• _WHAT IS NEEDED_:
Copy out the data below word for word, leaving out the pictures.

• _TASK INPUTS_:
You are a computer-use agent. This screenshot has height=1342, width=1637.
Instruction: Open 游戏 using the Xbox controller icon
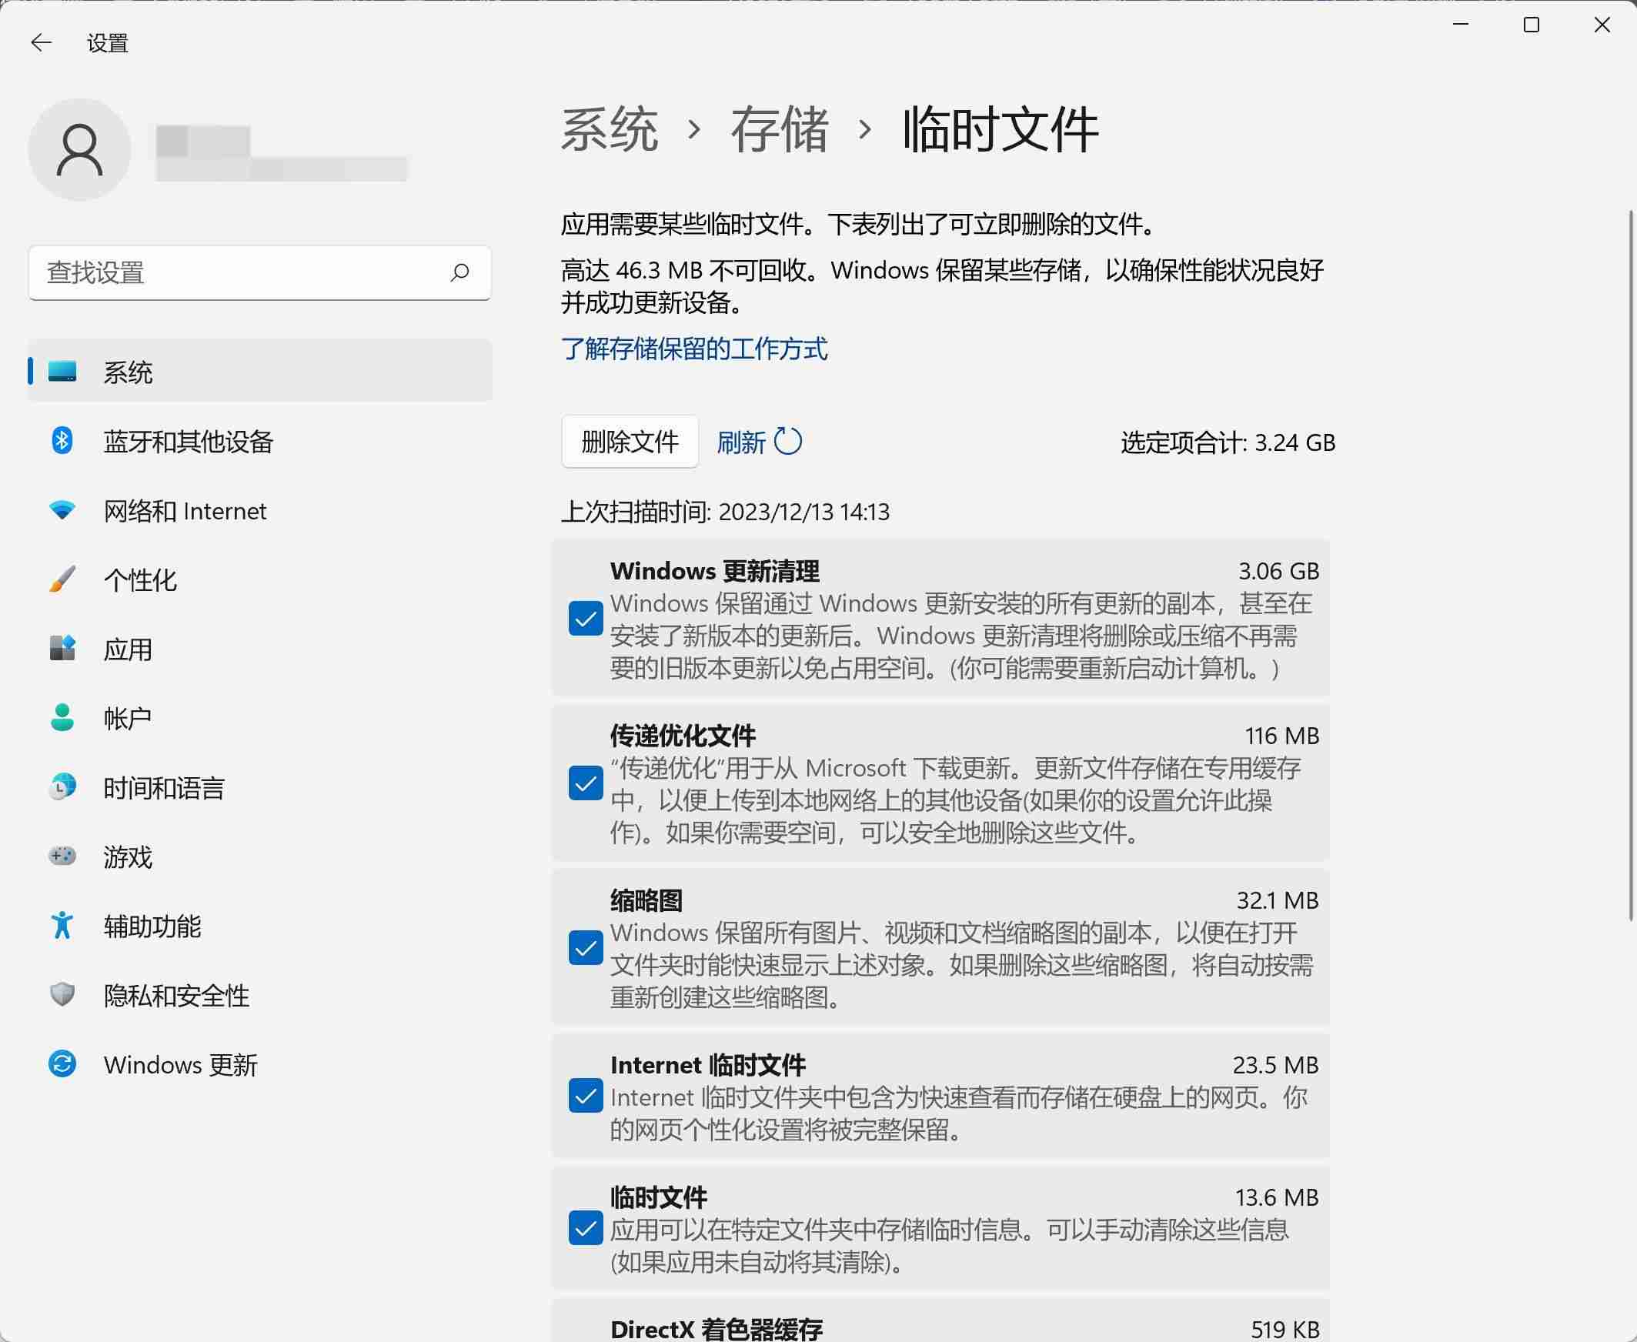click(63, 857)
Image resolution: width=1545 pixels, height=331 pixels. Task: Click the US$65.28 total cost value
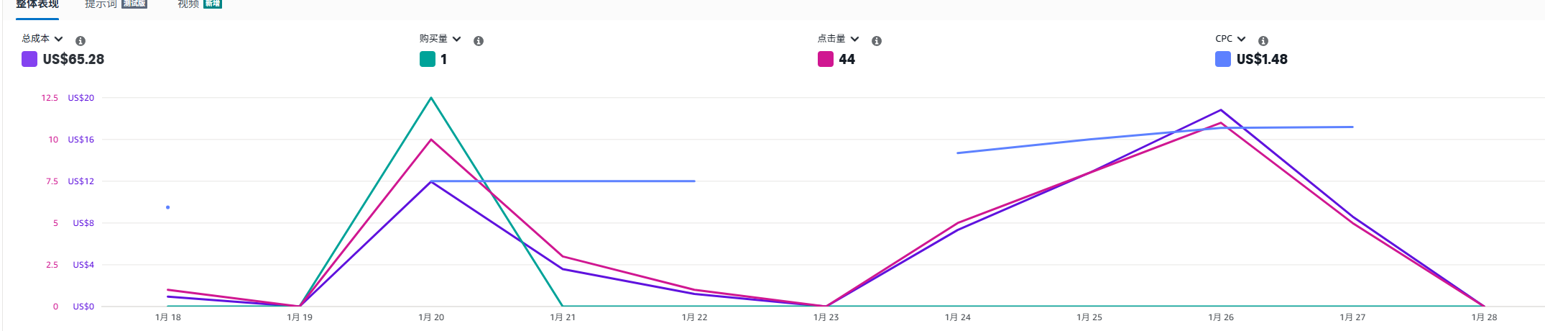pos(73,59)
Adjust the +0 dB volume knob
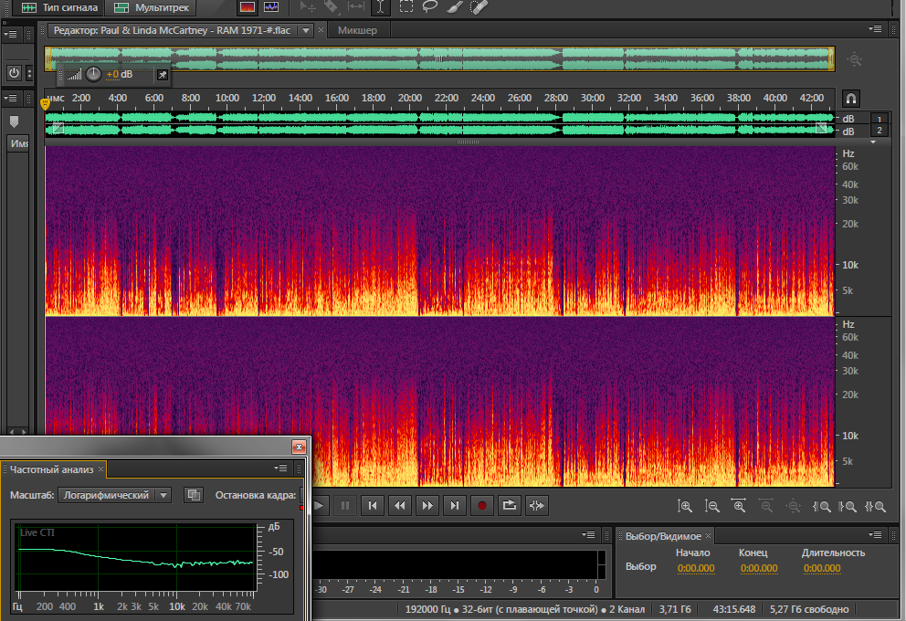906x621 pixels. click(93, 74)
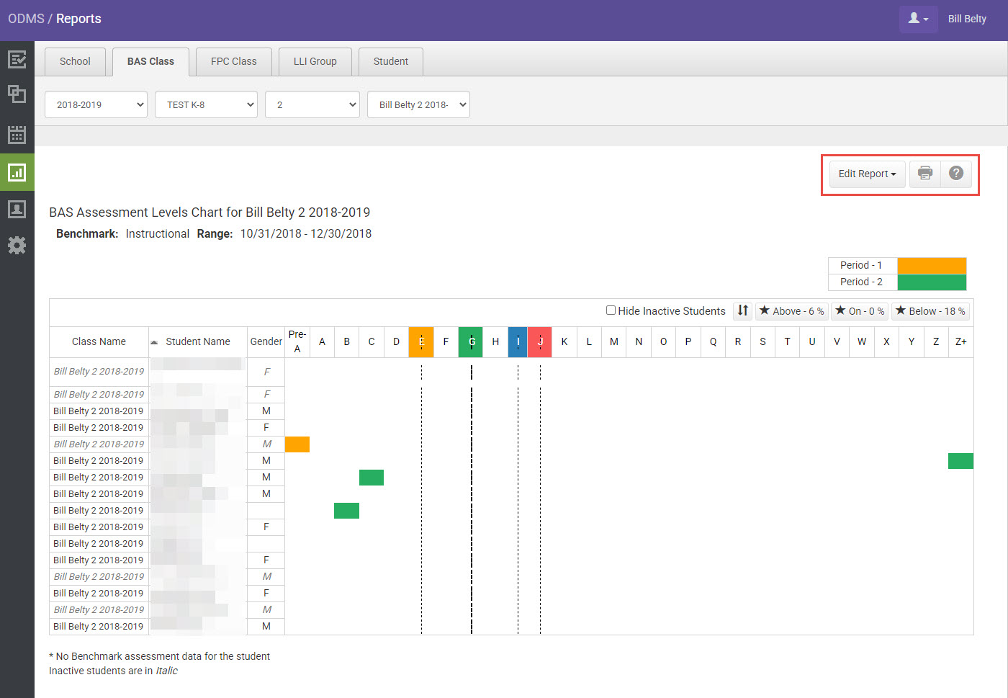The height and width of the screenshot is (698, 1008).
Task: Open the Edit Report dropdown menu
Action: tap(867, 174)
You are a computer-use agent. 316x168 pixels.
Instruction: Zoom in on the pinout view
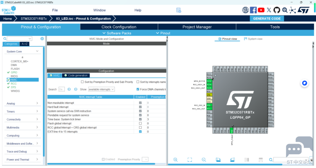pyautogui.click(x=175, y=160)
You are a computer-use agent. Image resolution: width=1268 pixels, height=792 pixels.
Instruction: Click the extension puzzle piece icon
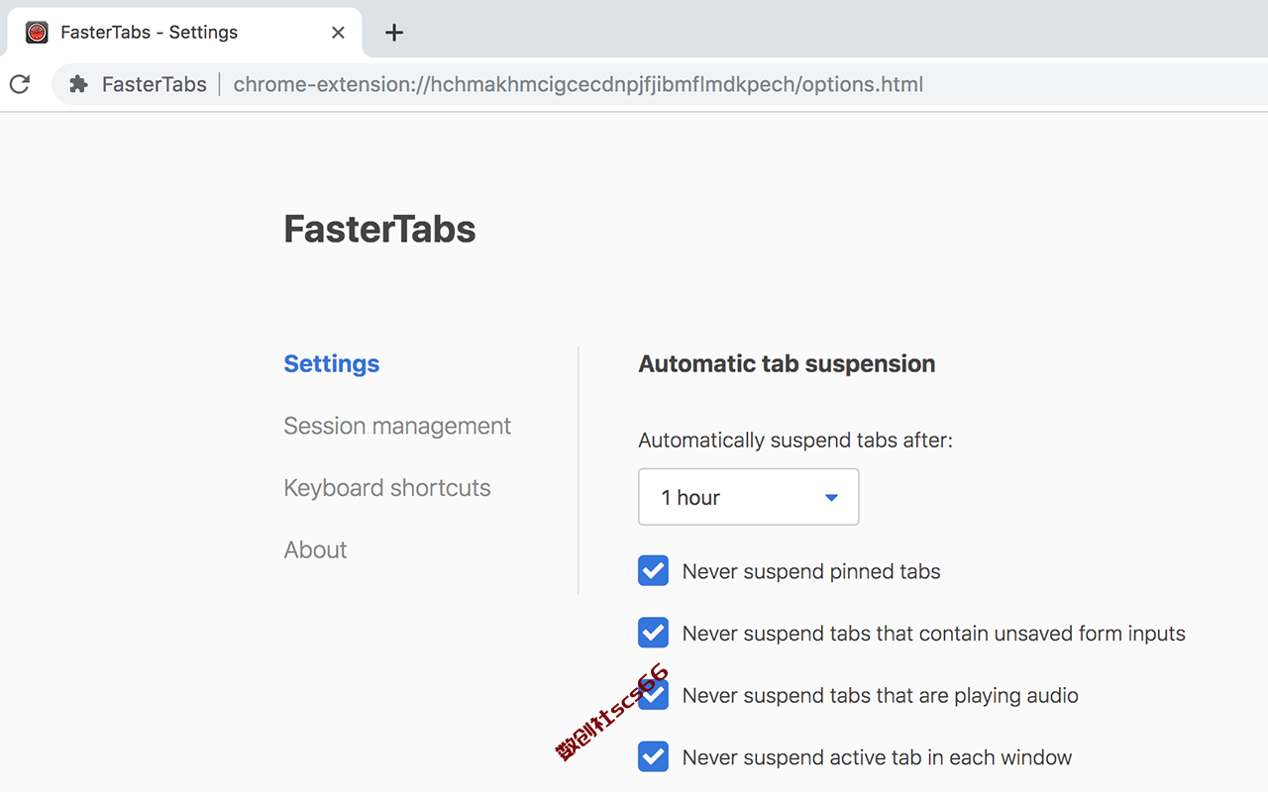click(x=79, y=84)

• _RESULT BELOW_:
You are a computer-use agent. This screenshot has height=1342, width=1637.
Instruction: Open 游戏 using the Xbox controller icon
click(63, 857)
Image resolution: width=1545 pixels, height=331 pixels. Task: Click the US$65.28 total cost value
pos(73,59)
Adjust the +0 dB volume knob
906x621 pixels. click(93, 74)
The height and width of the screenshot is (698, 1008).
Task: Open the Edit Report dropdown menu
Action: tap(867, 174)
You are a computer-use agent. 316x168 pixels.
Instruction: Zoom in on the pinout view
pyautogui.click(x=175, y=160)
You are a computer-use agent. Image resolution: width=1268 pixels, height=792 pixels.
Instruction: Click the extension puzzle piece icon
click(x=79, y=84)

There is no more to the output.